In new Practice Points, the American College of Physicians (ACP) says that evidence does not support the use of chloroquine or hydroxychloroquine alone or in combination with azithromycin to prevent COVID-19 after infection with novel coronavirus (SARS-CoV-2), or for treatment of patients with COVID-19. The ACP Practice Points also state that physicians, in light of known harms and very uncertain evidence of benefit, may choose to treat the hospitalized COVID-19 positive patients with chloroquine or hydroxychloroquine alone or in combination with azithromycin in the context of a clinical trial using shared and informed decision-making with patients and their families. “Should Clinicians Use Chloroquine or Hydroxychloroquine Alone or In Combination with Azithromycin for the Prophylaxis or Treatment of COVID-19? Living Practice Points from the American College of Physicians (Version 1)” was published today in Annals of Internal Medicine.

The ACP Practice Points provide rapid clinical advice based on a concise summary of the best available evidence on the benefits and harms of the use of chloroquine or hydroxychloroquine alone or in combination with azithromycin for the prophylaxis or treatment of COVID-19. The Practice Points are based on a rapid systematic review conducted by the University of Connecticut Health Outcomes, Policy, and Evidence Synthesis Group.

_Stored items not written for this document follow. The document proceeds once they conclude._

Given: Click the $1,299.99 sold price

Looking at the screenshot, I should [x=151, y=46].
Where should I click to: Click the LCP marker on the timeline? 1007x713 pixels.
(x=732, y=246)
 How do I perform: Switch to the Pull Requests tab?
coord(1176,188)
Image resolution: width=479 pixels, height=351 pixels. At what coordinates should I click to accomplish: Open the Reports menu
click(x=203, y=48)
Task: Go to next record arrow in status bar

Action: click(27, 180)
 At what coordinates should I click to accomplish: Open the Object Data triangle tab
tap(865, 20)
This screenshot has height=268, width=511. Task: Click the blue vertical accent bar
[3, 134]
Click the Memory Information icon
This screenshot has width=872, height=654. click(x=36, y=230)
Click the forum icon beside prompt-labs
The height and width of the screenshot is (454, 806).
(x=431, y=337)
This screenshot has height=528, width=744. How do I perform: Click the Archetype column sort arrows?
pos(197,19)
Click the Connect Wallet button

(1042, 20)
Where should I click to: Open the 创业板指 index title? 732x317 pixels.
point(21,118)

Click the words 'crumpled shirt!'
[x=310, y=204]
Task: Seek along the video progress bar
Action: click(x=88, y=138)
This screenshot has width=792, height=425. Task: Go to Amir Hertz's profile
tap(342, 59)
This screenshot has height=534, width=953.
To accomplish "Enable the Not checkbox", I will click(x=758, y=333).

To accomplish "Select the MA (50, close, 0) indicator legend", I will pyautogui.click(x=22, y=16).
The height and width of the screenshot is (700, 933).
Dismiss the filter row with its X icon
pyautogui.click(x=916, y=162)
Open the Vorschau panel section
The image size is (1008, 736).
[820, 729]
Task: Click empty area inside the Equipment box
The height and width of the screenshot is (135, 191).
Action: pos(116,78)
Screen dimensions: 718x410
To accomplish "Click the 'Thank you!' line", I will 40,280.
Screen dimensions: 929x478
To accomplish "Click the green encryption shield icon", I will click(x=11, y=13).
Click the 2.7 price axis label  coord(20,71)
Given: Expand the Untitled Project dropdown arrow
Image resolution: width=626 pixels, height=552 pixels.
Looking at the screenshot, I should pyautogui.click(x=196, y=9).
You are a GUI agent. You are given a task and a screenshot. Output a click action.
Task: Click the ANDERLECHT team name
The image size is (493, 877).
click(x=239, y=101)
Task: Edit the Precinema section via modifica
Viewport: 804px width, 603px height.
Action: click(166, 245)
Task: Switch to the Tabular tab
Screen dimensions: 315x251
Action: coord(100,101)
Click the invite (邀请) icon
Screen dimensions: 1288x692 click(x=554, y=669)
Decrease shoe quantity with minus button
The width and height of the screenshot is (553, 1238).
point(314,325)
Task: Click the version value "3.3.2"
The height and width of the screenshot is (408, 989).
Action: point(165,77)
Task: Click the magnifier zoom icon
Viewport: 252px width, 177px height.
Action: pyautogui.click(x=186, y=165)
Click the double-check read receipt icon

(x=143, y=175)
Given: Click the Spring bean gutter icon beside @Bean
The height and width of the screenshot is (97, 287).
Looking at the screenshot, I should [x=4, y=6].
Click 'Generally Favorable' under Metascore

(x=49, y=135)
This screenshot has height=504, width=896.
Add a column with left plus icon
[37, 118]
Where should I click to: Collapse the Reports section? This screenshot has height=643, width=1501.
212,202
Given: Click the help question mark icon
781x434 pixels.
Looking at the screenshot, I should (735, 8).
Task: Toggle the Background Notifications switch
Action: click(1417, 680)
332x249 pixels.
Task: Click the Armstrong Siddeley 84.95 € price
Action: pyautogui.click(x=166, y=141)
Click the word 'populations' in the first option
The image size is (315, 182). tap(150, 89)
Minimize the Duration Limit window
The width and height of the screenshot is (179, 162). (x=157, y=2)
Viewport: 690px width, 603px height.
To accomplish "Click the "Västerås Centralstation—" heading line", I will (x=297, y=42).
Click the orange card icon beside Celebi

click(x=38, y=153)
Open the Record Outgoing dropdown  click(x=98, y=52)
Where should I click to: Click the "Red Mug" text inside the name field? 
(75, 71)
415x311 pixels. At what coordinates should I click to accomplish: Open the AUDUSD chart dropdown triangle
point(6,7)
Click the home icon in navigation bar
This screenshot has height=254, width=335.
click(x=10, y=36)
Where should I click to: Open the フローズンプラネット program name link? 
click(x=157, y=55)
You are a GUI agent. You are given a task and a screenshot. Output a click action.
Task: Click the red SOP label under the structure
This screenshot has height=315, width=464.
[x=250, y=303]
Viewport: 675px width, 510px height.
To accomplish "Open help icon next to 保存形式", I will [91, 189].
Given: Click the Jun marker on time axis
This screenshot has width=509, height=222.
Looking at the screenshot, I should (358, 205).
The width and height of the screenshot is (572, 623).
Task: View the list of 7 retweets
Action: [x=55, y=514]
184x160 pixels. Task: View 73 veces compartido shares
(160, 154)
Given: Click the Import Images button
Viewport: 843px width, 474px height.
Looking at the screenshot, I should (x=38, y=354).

ACP Practice Points are developed by ACP’s Scientific Medical Policy Committee and provide advice to improve the health of individuals and populations and promote high value care based on the best available evidence derived from assessment of scientific work (e.g. clinical guidelines, systematic reviews, individual studies). ACP Practice Points aim to address the value of screening and diagnostic tests and therapeutic interventions for various diseases, and consider known determinants of health, including but not limited to genetic variability, environment, and lifestyle.

“With the rapid emergence of COVID-19, physicians and clinicians have found themselves managing the frontlines of the pandemic with a paucity of evidence available to inform treatment decisions,” said Jacqueline W. Fincher, MD, MACP, president, ACP. “ACP rapidly developed its Practice Points as concise, synthesized summaries of the current state of evidence in order to address urgent questions related to the transmission, diagnosis, and treatment of COVID-19. As such, these Practice Points give frontline physicians guidance to provide patients with the care based on the best available evidence.”

Chloroquine and hydroxychloroquine are used to manage other major ailments with a known benefit and are in short supply in the United States. These medications also have known harms in non-COVID patients such as cardiovascular effects; diarrhea; abnormal liver function; rash; headache; ocular issues; and anemia.

Using chloroquine or hydroxychloroquine, with or without azithromycin, to prevent or treat COVID-19 infection began to receive attention following preliminary reports from in vitro and human studies. While several studies are planned or underway, the Practice Points provide details about the lack of and/or insufficient current research about the benefits and harms for prevention and treatment of COVID-19.

At this time, the authors of the Practice Points have identified that chloroquine or hydroxychloroquine alone or in combination with azithromycin to prevent COVID-19 after infection with novel coronavirus (SARS-CoV-2), or for treatment of patients with COVID-19 should not be used. The Practice Points also state that the drugs may only be used to treat hospitalized COVID-19 positive patients in the context of a clinical trial following shared and informed decision-making between clinicians and patients (and their families) that includes a discussion of known harms of chloroquine and hydroxychloroquine and very uncertain evidence of benefit for COVID-19 patients.